Please, enlighten us with your knowledge about how it stated. I was in Armenia when it all started. My uncle was one of the first voluteers who went to Karabakh to save those Armenians who did not yet faced those barbarians who were burning the Armenian villages left and right, who were stoping the buses, taking the Armenians out of the buses and shooting them on the streets. And like you said Azeris were going door to door looking for Armenians to kill them.
Source please for the buses incident - it is nowhere to be found.
"On 20 February 1988, the Oblast Soviet of the NKAO weighed up the results of an unofficial referendum on the reattachment of Nagorno-Karabakh to Armenia, held in the form of a petition signed by 80,000 people.(10) In 1979, the entire population of the NKAO was 162,000, with 123,000 Armenians and 37,000 Azeris.(11) On the basis of that referendum, the session of the Oblast Soviet of Nagorno-Karabakh adopted the appeals to the Supreme Soviets of the USSR, Azerbaijan and Armenia, asking them to authorize the secession of Karabakh from Azerbaijan and its attachment to Armenia. Baku rejected the NKAO Oblast Soviet's decision. The line taken by the Centre seemed to be to wait and see, giving the Azerbaijani authorities the opportunity to resolve the crisis as they saw fit.

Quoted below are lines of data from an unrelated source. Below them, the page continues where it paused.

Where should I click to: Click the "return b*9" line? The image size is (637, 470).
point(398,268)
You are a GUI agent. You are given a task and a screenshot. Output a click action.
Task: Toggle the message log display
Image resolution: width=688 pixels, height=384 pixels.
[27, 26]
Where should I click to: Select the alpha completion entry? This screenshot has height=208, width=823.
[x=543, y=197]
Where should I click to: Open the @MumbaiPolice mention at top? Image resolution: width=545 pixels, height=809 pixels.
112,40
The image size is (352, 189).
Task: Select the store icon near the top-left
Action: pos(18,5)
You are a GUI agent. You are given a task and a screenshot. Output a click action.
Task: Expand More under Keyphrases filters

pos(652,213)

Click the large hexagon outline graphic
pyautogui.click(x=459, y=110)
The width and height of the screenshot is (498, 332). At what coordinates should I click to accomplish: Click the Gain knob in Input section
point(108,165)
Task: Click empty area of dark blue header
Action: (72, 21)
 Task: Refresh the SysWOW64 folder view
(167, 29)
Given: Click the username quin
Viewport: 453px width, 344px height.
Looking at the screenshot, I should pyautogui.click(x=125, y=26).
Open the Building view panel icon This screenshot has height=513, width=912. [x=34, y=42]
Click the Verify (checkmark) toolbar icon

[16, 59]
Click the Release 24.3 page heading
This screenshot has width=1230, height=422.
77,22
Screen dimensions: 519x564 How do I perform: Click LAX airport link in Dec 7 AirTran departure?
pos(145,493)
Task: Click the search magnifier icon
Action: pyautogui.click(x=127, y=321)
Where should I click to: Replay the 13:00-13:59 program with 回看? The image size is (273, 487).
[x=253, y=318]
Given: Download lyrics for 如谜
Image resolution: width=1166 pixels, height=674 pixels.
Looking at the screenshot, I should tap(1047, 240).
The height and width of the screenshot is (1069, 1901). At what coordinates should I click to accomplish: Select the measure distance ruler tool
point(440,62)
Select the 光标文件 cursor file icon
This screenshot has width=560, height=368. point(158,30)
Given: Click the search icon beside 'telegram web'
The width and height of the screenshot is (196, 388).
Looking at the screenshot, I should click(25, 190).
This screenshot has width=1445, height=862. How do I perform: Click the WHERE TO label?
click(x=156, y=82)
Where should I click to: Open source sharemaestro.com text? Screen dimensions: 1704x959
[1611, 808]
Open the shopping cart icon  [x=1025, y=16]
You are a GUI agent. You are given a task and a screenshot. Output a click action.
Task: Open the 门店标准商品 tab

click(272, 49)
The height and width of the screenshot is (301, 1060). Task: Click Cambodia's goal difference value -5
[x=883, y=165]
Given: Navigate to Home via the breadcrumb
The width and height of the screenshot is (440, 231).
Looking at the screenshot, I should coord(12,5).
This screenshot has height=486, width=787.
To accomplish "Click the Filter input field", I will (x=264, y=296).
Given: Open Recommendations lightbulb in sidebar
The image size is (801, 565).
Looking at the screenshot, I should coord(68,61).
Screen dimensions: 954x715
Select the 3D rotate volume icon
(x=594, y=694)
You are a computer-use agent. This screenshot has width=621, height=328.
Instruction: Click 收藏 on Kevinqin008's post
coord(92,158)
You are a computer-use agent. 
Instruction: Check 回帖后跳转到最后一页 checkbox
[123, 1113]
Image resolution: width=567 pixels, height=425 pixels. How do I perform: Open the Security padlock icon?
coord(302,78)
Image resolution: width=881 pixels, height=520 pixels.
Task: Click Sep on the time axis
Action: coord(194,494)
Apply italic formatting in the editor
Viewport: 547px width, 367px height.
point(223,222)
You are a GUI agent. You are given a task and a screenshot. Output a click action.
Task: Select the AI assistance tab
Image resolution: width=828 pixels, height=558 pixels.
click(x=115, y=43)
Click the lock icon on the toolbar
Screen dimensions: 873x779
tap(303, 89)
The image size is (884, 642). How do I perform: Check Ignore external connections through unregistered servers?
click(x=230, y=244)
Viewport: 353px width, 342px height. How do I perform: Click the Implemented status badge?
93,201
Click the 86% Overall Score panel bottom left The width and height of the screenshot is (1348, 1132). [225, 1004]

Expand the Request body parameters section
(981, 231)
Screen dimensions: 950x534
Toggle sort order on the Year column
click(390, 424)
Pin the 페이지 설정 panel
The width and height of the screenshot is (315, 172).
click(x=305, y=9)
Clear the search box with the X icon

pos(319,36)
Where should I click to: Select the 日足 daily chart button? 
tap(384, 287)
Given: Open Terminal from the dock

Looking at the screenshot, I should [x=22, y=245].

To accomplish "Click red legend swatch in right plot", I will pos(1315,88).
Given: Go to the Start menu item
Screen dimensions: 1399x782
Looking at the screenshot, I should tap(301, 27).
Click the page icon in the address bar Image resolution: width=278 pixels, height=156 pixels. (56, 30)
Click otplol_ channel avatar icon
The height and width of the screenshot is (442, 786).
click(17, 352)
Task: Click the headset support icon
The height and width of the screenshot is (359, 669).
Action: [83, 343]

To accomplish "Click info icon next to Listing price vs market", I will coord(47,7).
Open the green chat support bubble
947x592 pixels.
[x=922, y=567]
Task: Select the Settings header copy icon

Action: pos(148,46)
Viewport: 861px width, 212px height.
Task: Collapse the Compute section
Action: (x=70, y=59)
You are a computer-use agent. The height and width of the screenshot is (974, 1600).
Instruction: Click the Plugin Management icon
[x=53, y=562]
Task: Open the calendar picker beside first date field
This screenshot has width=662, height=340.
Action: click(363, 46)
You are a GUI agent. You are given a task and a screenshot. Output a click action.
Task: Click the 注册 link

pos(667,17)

After the first direct clash between an Azeri crowd and Armenian residents, near Askeran, in which about 50 Armenians were wounded and two Azeri attackers killed, Deputy USSR Procurator-General A. Katusev, speaking on central TV on 27 February, told the audience about the killing of two young Azeris, specifically naming the nationality of those killed. This announcement may have acted as a catalyst. Within hours, a pogrom against Armenian residents began in the city of Sumgait, 25 km from Baku. The pogrom, obviously prepared months in advance and marked by forms of extreme cruelty, lasted for three days, with the Azeri police nowhere to be seen. Phone calls to the police or the ambulance service went unanswered. Leading AzCP functionaries took part in the meetings which preceded mob violence, and a local Party boss even led the crowds. Moreover, in 1988 the KGB machine with its network of informers was still functioning, from which it may be presumed that Baku, if not the KGB in Moscow, had known about the preparations for the pogrom. Soviet (Russian) troops, including those in Sumgait itself, apparently had strict orders not to shoot. It was not until the third day of the killings that Soviet troops finally intervened, arresting some small fry, mostly youngsters.(12) On orders from Moscow, the Sumgait affair was judicially covered up and the press largely silenced."